R.- Así, de pronto, no se me ocurre haber dejado nada en el tintero. Cuando surgen las reformas, te sale instintivamente. Eso sí, cuando se me ocurre algo y se me pasa por la cabeza, lo primero que me sale es un “no, no puede ser”. Pero después lo pienso, lo consulto y veo si se puede o no se puede llevar a cabo. Tienes que medir hasta dónde puedes pasar el límite y hasta dónde no puedes. Y ahí hay cierta impotencia, pero creo que eso es bueno, porque te evita creerte un dios o alguien todopoderoso. Son los límites que te va poniendo la historia, la vida… Por ejemplo, todavía no me he atrevido a acabar con la cultura de corte en la Curia.

Salir afuera

P.- ¿Y cómo se materializan esas propuestas que parte de la Iglesia todavía no está preparada para asumir?

R.- Con la formación y saliendo a afuera. Uno tiene que salir y estar afuera. En Argentina me daba un poquito de alergia cuando veía a los pastores que se miraban el ombligo, con una mirada hacia dentro. Estoy pensando en un obispo, un gran teólogo, pero como pastor era una nulidad. Siempre dejaba caer mensajes del tipo: “Cuidado, que la misa tienes que decirla así, que esto, que aquello…”. Los pobres curas estaban bajo la férula de ese hombre. Hay pastores que no son pastores.

Laicos y clericalismo

P.- ¿Soñó con ser papa alguna vez?

R.- Ni se me pasó. Cuando murió Juan Pablo II, estaba camino de la villa miseria de Barracas. Murió mientras iba en el colectivo. Celebré la misa y me senté con la gente. Empezaron a hablar sobre cómo se elige al papa. Y una anciana me dice: “Padre, ¿a usted le pueden hacer papa?”. Digo: “Sí, a todos”. “Bueno, pues entonces, un consejo –me dice–: si va a ser papa, cómprese un perrito”. “¿Para qué?”, le pregunté. “Antes de comer, dele al perrito”.

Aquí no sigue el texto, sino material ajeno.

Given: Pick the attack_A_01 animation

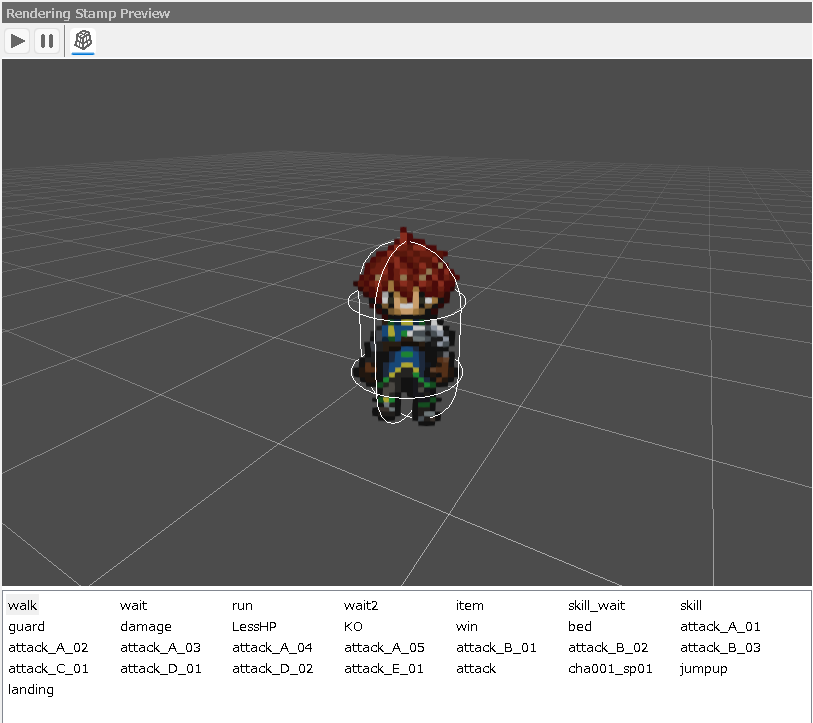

El 11 de febrero de 2013, justo el día que anunció Benedicto su renuncia, tenía programada una misa en la parroquia de Lourdes, en Caballito. Se hace en la calle porque hay mucha gente… Cuando terminó la eucaristía, dije: “Recemos por el papa Benedicto XVI, que hoy presentó su renuncia, un avemaría a la Virgen”. Y una vieja grita desde atrás: “¡Ojalá te hagan papa!”.

P.- Y el sueño se hizo realidad…

R.- Eso no fue un sueño, fue un grito (se ríe). Las viejas son sabias. A las viejas hay que escucharlas.

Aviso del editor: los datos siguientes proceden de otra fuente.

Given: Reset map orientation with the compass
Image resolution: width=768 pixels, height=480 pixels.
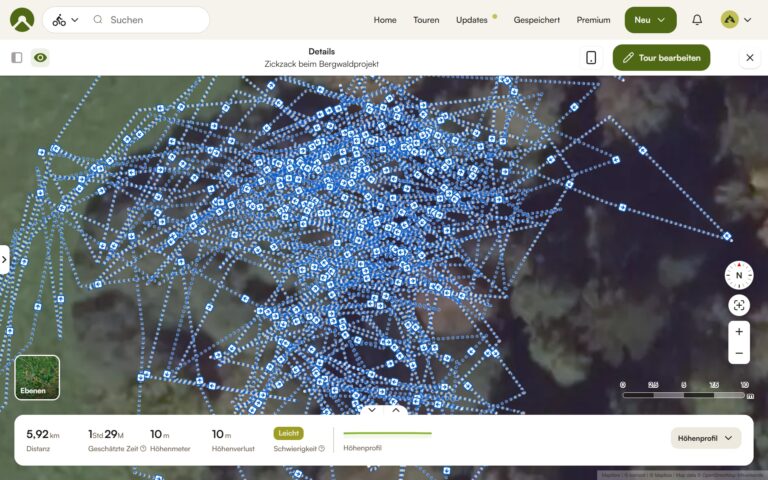Looking at the screenshot, I should point(739,275).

P.- En la noche del 13 de marzo de 2013, cuando fue elegido, ¿tuvo tiempo para soñar o, cuando se despertó, se dijo asustado: “La que me ha caído encima”?

R.- ¡Esa noche dormí como un lirón! Después de ser elegido, había un gran banquete. Estaba preparado ya. Lo cuento como sucedió. Después de hablar a la gente, de rezar por el Papa anterior, salí y había un ascensor esperando solo para mí, para que yo me desplazara solo. “Yo voy con todos”. Me salió de adentro. Cuando llegué abajo, estaba la limusina. Y volví a decir: “Yo voy en el colectivo con todos”. Ahí me di cuenta de que me estaba esperando un cambio de cosas.

Después del banquete, llamé al nuncio en Argentina y le dije: “Diga que no viaje nadie”, porque imaginé que los obispos querrían venir, y le planteé que la plata del pasaje se la diesen a los pobres. Luego llamé a Benedicto XVI para saludarlo. Al principio no contestaba, porque estaba pendiente de la televisión, pero, cuando logré hablar con él, noté que estaba contento.

A la mañana siguiente no me podía poner el cuello de la sotana, no sé por qué. Salí y estaba el emérito de Palermo, y le dije: “Ayúdame”. “¡Sí, cómo no!”, me contestó. De la misma manera, ese día bajé a comer al comedor con todos. Y ahí empezó la vida en común que sigo llevando hoy. El cambio de formas de proceder se dio solo, dejé que surgiera lo mío. No cambié mi estilo de vida y eso me ayudó. Fue una intuición del momento. Con esa naturalidad vivo las cosas y las cuento.